In particolare, l’operazione non è piaciuta alla Securities and Exchange Commission (SEC) statunitense, l’organo che si occupa di garantire la trasparenza basilare delle contrattazioni sul mercato azionario. Se gli esperti stimano il fatturato annuo di Facebook attorno al miliardo di dollari, il suo valore percepito è di 50 volte superiore: il rischio è alto perché non c’è trasparenza. Nessuno sa quanto effettivamente Facebook guadagna.
A quanto pare, SEC ha già cominciato con le indagini del caso: il suo obiettivo è aggiornare le regole del mercato - che risalgono a quasi 50 anni fa - e limitare l’operazione di Goldman Sachs, impedendo che diventi abitudine. Gli investitori più accorti, da parte loro, cominciano a ritirare i capitali da Facebook. Alcuni temono il gonfiarsi di una bolla finanziaria simile a quella degli anni della New Economy, tra il 1999 e il 2000.
Perché Goldman Sachs conta tra gli investitori più abili di Wall Street e la sua scommessa finanziaria su Facebook potrebbe dare credibilità al social network di fronte agli occhi degli investitori, senza però offrire le garanzie necessarie a una tale operazione. Come si diceva Facebook non è appunto ancora iscritto al mercato finanziario. Gli amministratori del social network stanno già pensando a entrare nel mercato nel 2012; il papà di Facebook ha più volte rinnegato l’interesse personale a una quotazione della sua creatura virtuale, che, nel frattempo, è già diventato un mostro.
Il valore di queste giovani aziende virtuali è cresciuto negli ultimi tempi in maniera vertiginosa perché sempre più investitori hanno mostrato interesse per il modello economico proposto e ne hanno voluto approfittare. Il punto forza di Facebook è l’attenzione che suscita in determinate categorie di pubblico: oltre 500 milioni di utenti hanno il proprio profilo Facebook e la piattaforma risulta addirittura più cliccata di Google.
Va da sé che, nell’era dell’abbondanza e dell’economia di mercato, l’attenzione dell’utente è il traguardo fondamentale di ogni pubblicità, risultando il bene più prezioso per ogni marchio.
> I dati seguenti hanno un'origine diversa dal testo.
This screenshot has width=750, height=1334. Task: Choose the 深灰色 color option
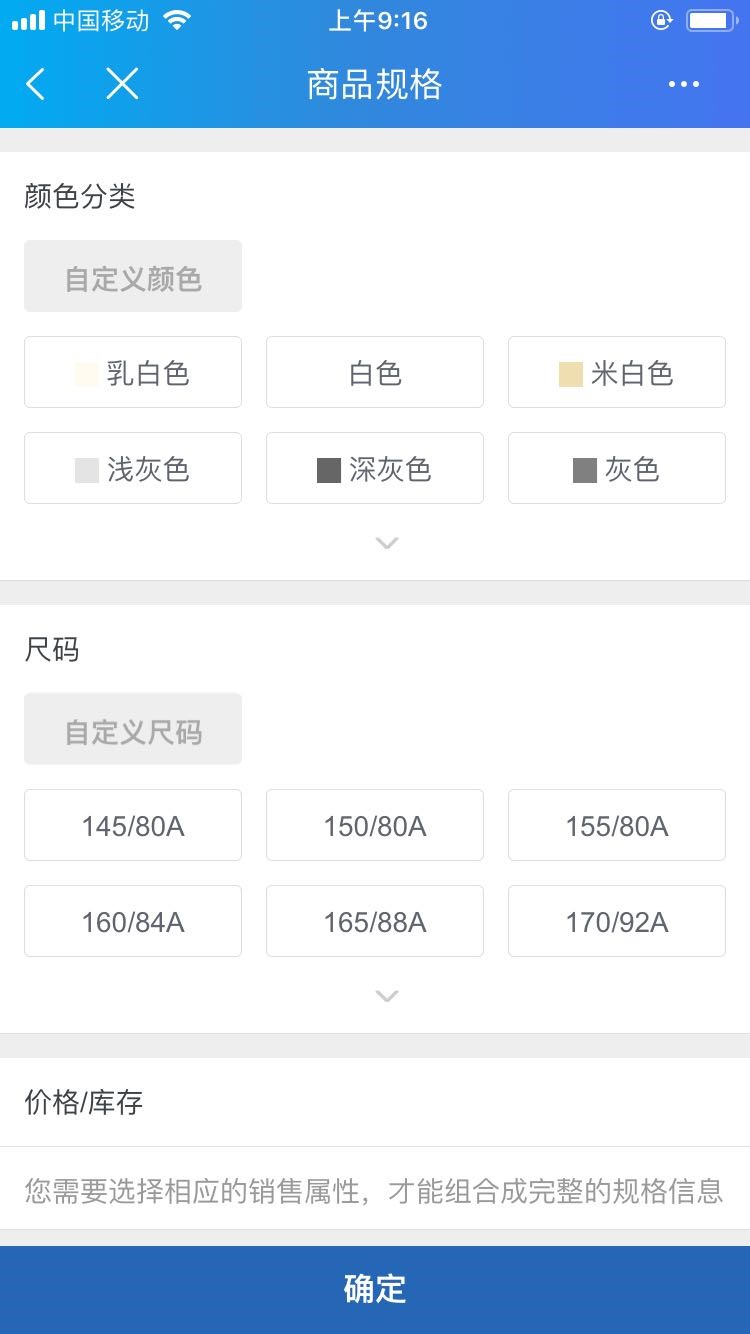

La necessità e l’effettiva qualità dei prodotti viene sottomessa al bisogno di esser visto e scelto. In questo senso, il tentativo dei gruppi finanziari di sfruttare la “propaganda” che Facebook può offrire è quasi scontato.
Gli unici a non essere contenti dell’evoluzione saranno i sostenitori della filosofia del World Wide Web, che vedevano nell’informazione virtuale la possibilità di fuggire all’economia di mercato creando una sorta di memoria comune al di fuori delle regole imposte dalla finanza e dalla politica. Facebook, insieme a tutte le altre piattaforme online, quali youtube o wikipedia, era uno dei cavalli di battaglia della dottrina web 2.0. Resta da vedere ora quanto i social network potranno sacrificare di questa connotazione iniziale di libertà quasi naive senza perdere di fascino e interesse agli occhi degli utenti.